In a political culture where elections are increasingly treated as matters of brand strategy and media positioning, Mamdani’s campaign reasserted the significance of physical presence and sustained dialogue. The campaign was not built on the presumption that voters must be persuaded of a candidate’s personality or competence, but rather that they can be engaged as politically reasoning subjects. This approach sought not to speak to constituents, but to invite them into a shared project of diagnosing local problems and identifying collective solutions.

Two analytical features of the campaign stand out.

First, the campaign grounded itself in material politics. Its platform emphasised issues such as rent control, public housing, transit affordability, labour protections, access to community health services, and school funding. These concerns were framed neither in technocratic nor moralistic terms, but rather as everyday conditions that shape life in the city. In doing so, the campaign circumvented much of the cultural-polarisation terrain on which contemporary American electoral politics often stagnates.

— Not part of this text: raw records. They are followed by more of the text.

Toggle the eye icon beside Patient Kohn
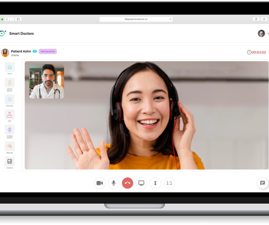 click(x=35, y=51)
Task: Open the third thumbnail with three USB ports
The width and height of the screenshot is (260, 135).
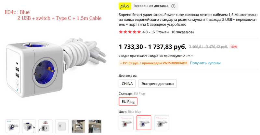Action: [46, 126]
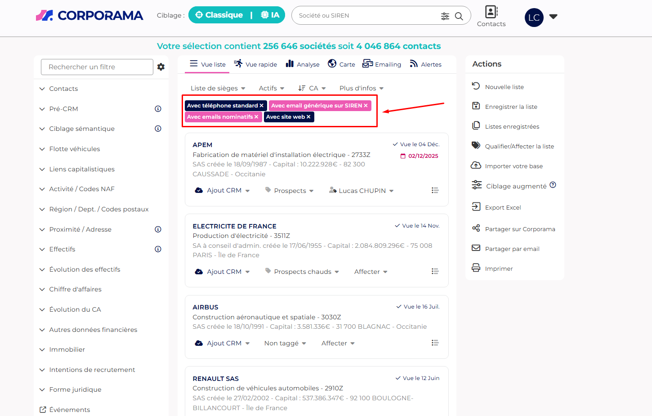The height and width of the screenshot is (416, 652).
Task: Click the Imprimer printer icon
Action: click(476, 268)
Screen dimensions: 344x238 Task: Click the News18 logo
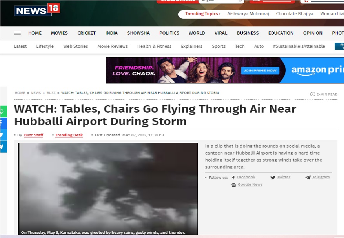click(37, 10)
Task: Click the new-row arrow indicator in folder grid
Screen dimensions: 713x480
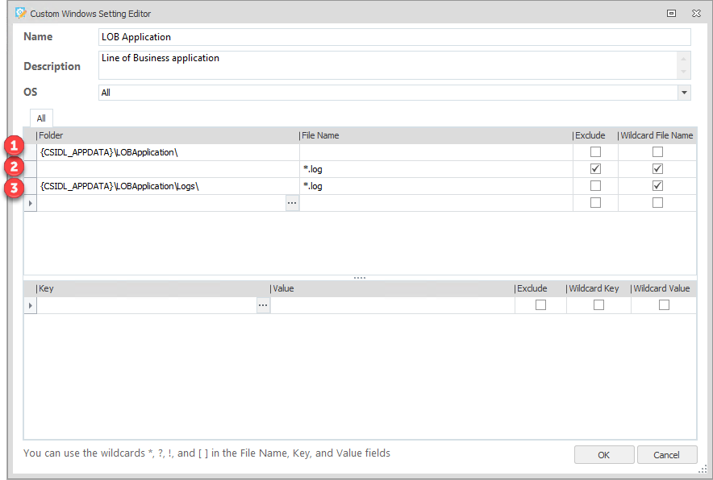Action: [31, 203]
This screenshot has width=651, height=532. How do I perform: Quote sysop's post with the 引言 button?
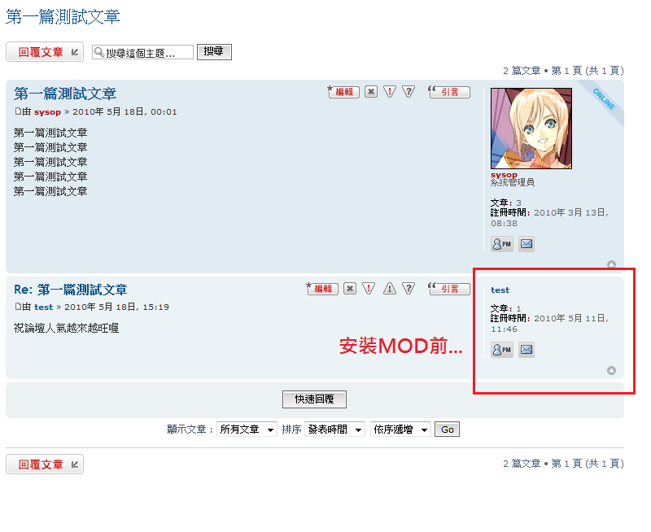449,92
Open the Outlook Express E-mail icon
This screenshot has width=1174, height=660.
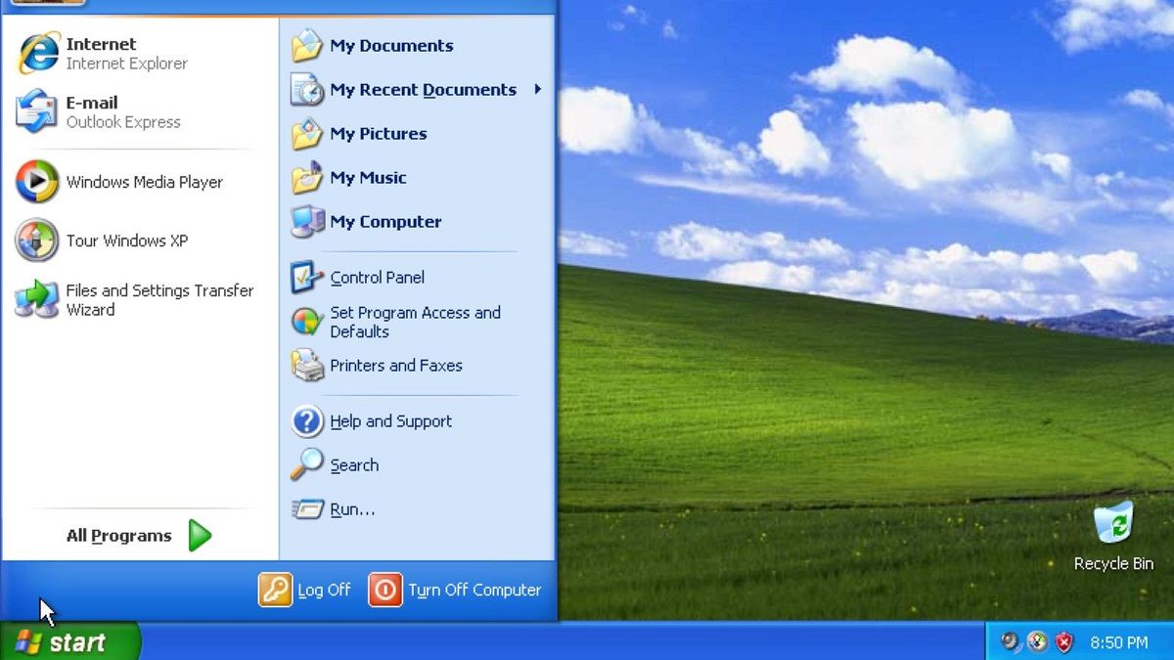point(37,111)
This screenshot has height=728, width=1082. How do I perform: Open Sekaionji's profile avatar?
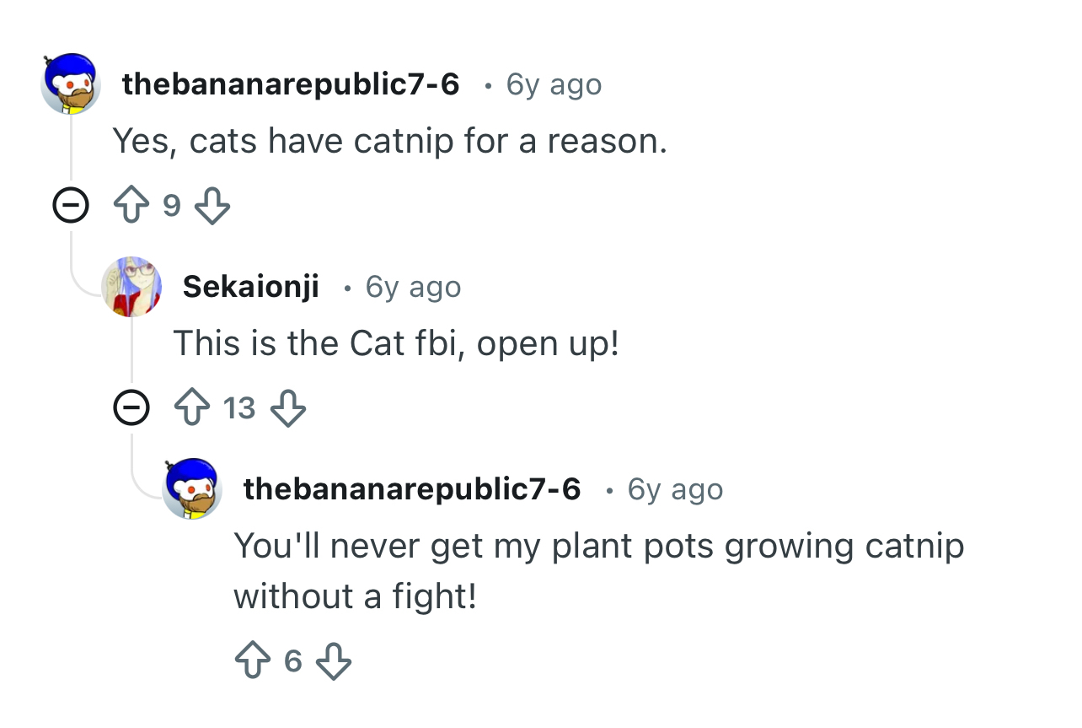(x=131, y=287)
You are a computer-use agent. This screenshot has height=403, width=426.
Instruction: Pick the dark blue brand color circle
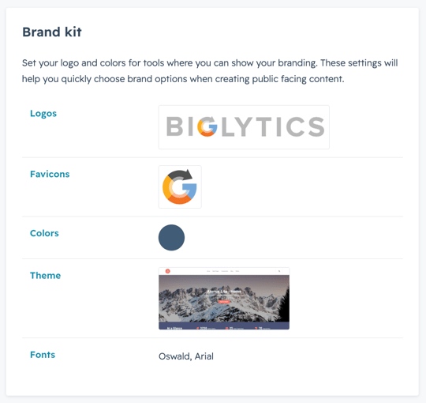pos(171,238)
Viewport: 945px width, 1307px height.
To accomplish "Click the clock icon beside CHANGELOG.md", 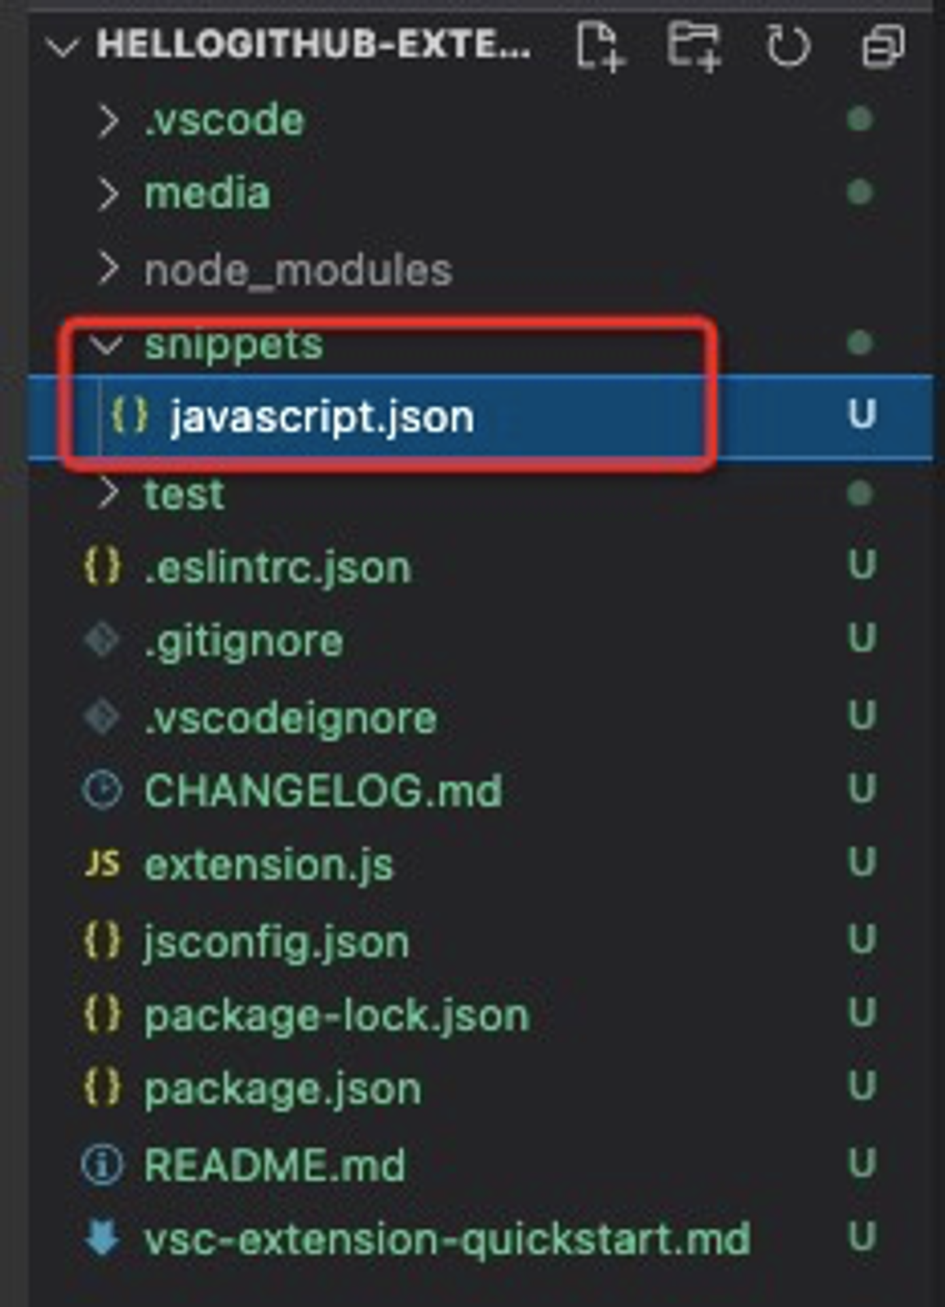I will (x=102, y=789).
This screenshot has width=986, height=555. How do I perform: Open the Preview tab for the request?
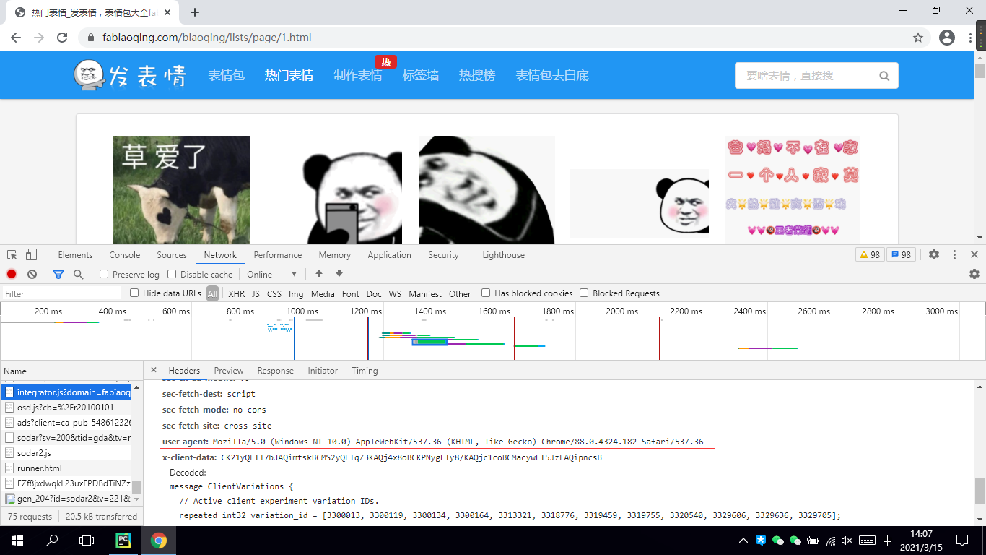[228, 370]
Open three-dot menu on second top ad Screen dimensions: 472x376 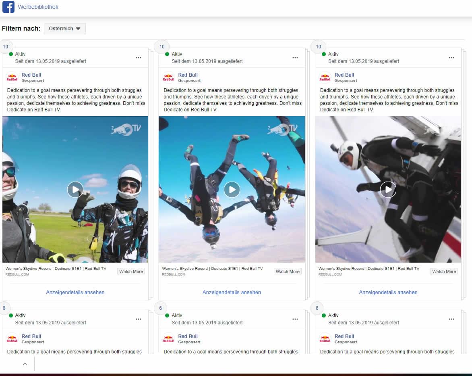(295, 58)
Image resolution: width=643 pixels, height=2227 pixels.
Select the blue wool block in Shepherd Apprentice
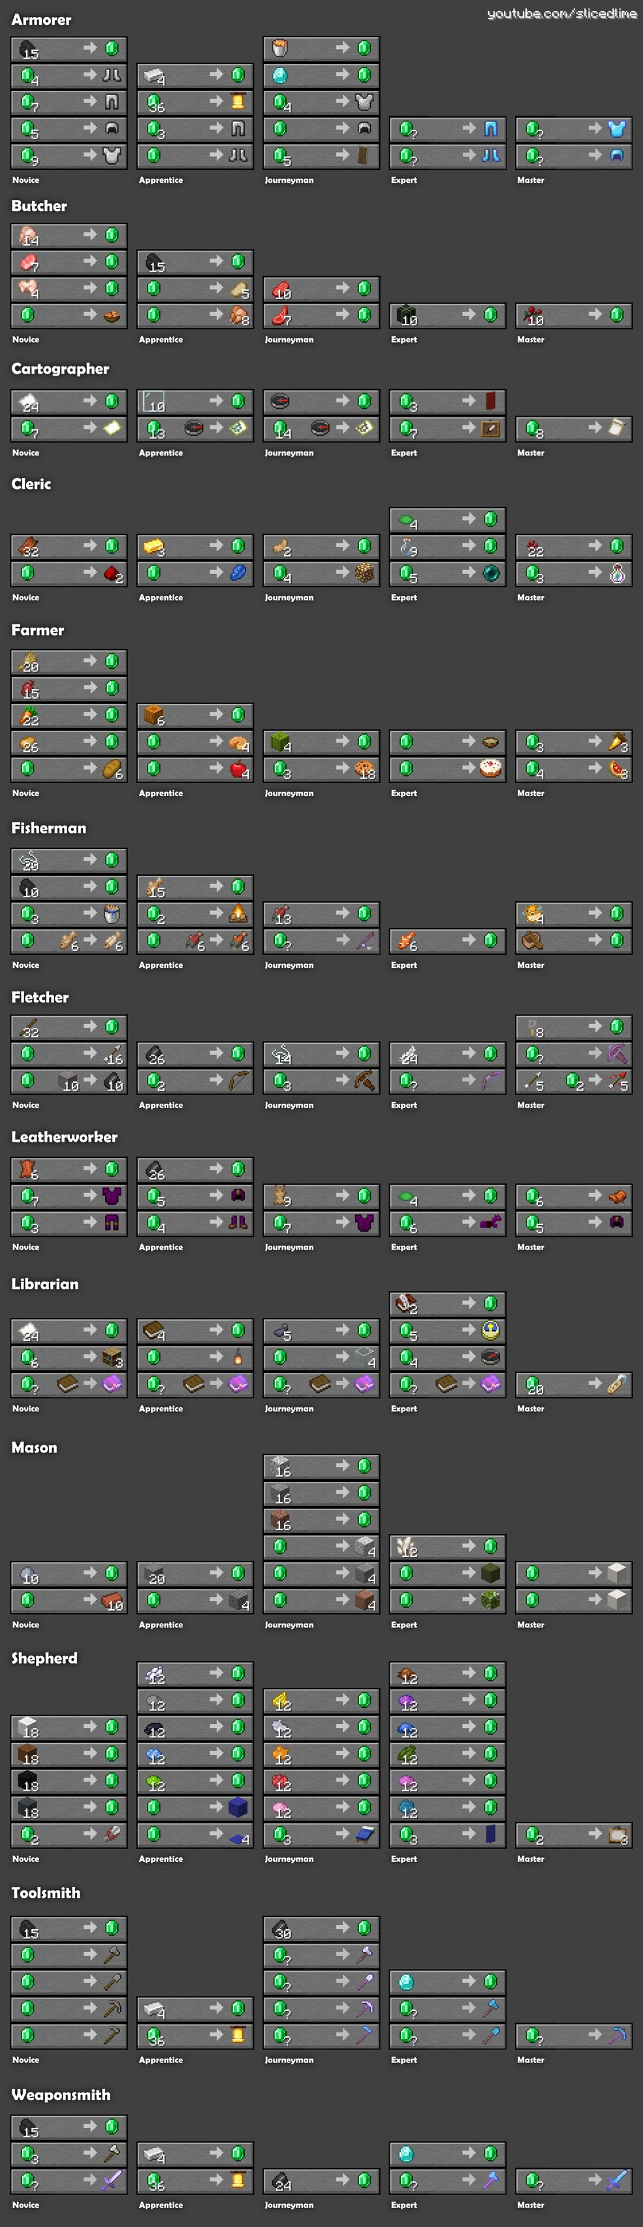(239, 1807)
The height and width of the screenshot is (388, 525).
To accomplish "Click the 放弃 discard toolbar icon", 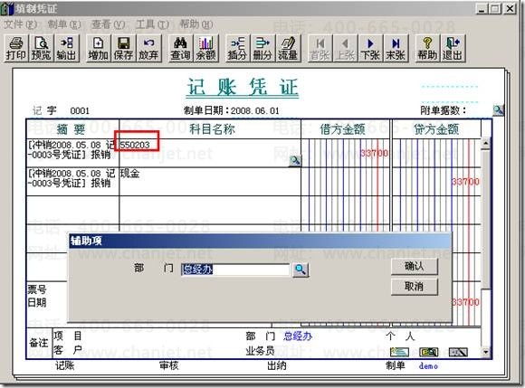I will 148,49.
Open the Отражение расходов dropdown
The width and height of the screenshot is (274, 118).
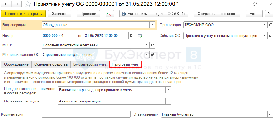(x=168, y=101)
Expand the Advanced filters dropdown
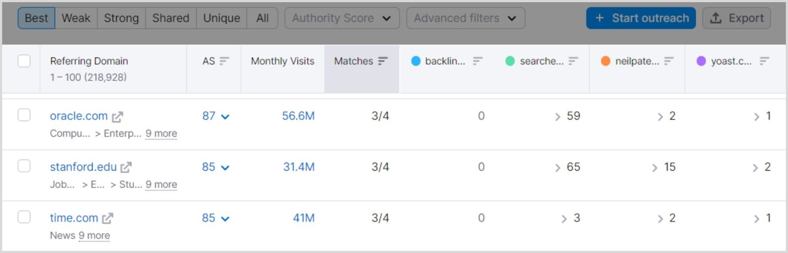The width and height of the screenshot is (788, 253). (x=465, y=18)
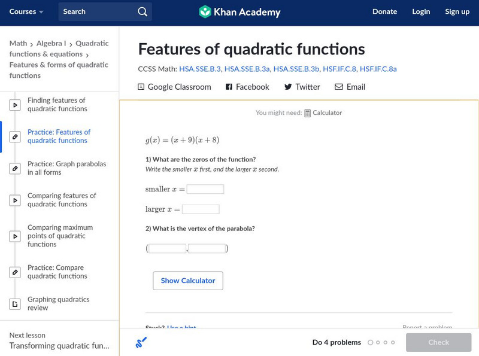Image resolution: width=479 pixels, height=356 pixels.
Task: Open Comparing maximum points of quadratic functions
Action: pos(60,236)
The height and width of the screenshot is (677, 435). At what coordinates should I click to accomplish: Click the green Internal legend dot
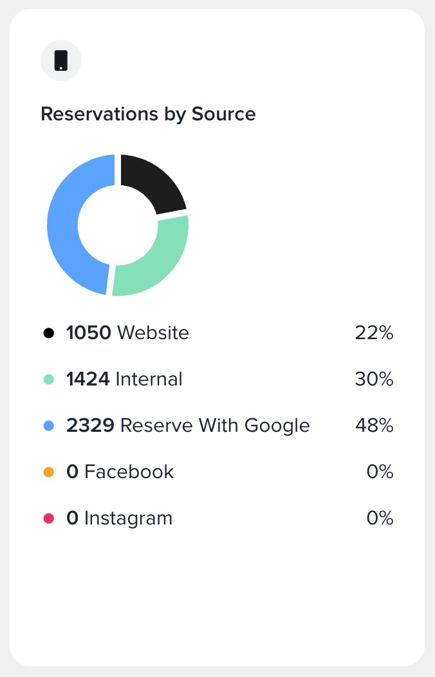(48, 380)
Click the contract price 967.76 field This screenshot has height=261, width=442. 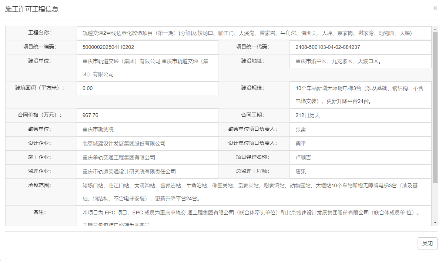91,115
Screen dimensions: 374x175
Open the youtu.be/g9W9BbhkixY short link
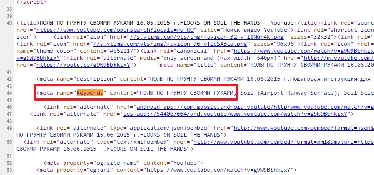pyautogui.click(x=83, y=65)
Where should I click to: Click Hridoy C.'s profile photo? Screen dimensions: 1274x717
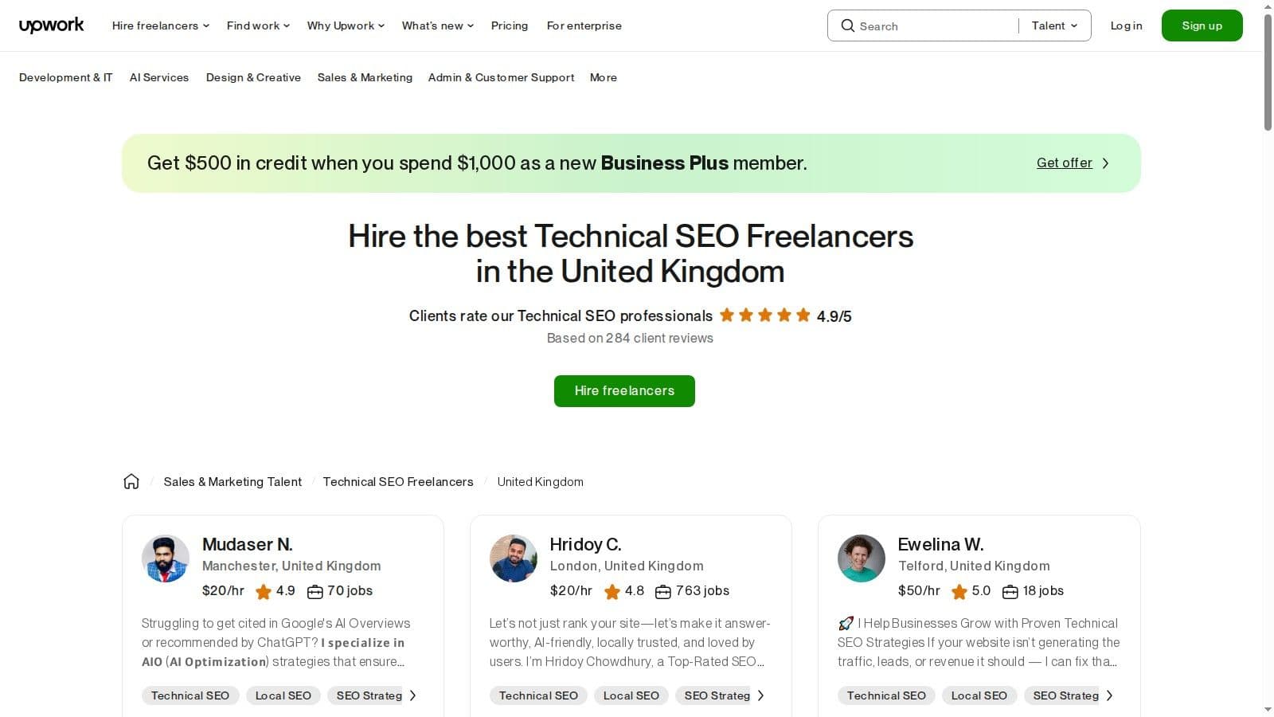click(514, 558)
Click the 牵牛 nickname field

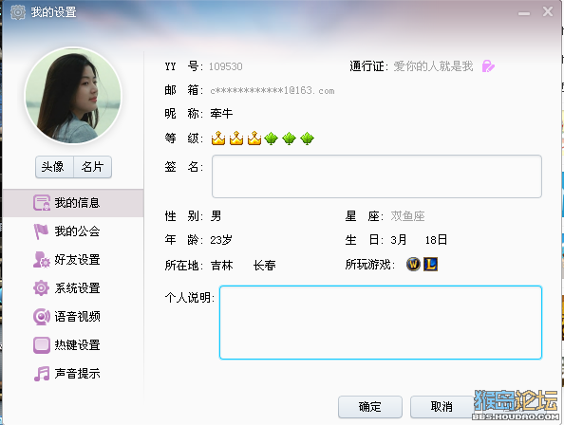click(221, 114)
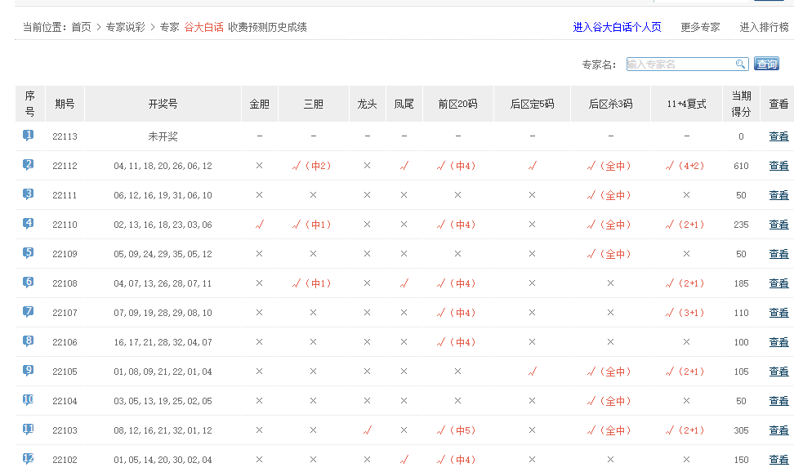Click 查看 in the 22103 row
The width and height of the screenshot is (794, 472).
coord(778,430)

Instead, it built solidarity across ethnic, racial, and linguistic differences through the shared experience of navigating an increasingly unaffordable and unequal city.

Second, the campaign refused to accommodate the logics of racialised suspicion directed against Mamdani. Historically, candidates from marginalised backgrounds have been compelled to demonstrate political respectability by distancing themselves from their own communities or by signalling alignment with dominant nationalist narratives. Mamdani declined this route. He did not mute his positions on policing, international solidarity, or structural inequality. Instead, he refused to cede epistemic authority over his own identity and political commitments. This refusal itself became a form of political pedagogy, modelling for supporters a politics grounded in dignity rather than strategic apology.

For observers in India, the question arises: Can this model be replicated in contexts marked by majoritarian nationalism, uneven institutional capacity, and deeply stratified social formations? The answer requires nuance.

The organisational ecology that enabled Mamdani’s campaign—dense civic networks, long-standing immigrant solidarities, urban labour infrastructures—cannot be assumed to exist uniformly elsewhere. In India, electoral politics is often embedded in patronage structures mediated by caste, kinship, and local brokerage networks. Moreover, the ideological dominance of majoritarian nationalism in India today operates at a deeper affective register than contemporary American nativism, shaping everyday forms of belonging and exclusion.

However, the conceptual orientation of Mamdani’s campaign does hold relevance. The central lesson is not tactical but theoretical: democracy is not sustained by appeals to the electorate as a passive public, but by cultivating voters as active political subjects. Politics that depends on media-led persuasion campaigns, personality charisma, or last-minute electoral coalitions is inherently fragile. By contrast, politics grounded in everyday organisations—such as workplaces, neighbourhoods, union branches, student collectives, and tenants’ forums—has the capacity to endure and expand.

In India, rebuilding such organisational terrains would require patient investment in local leadership, decentralised structures of decision-making, and political education that does not treat citizens as targets of messaging but as participants in deliberation. This is slow work. It does not guarantee rapid electoral results. Yet, Mamdani’s campaign demonstrates that the apparent inevitability of elite dominance is contingent, not structural. When political agency is reclaimed, the seemingly impossible becomes electorally viable. Mamdani’s victory, therefore, should not be misread as a formula for opposition success. It is better understood as evidence that democratic capacity can be rebuilt from below when politics is reoriented from representation to participation. In a global moment defined by the shrinking of public imagination, that insight is of lasting consequence.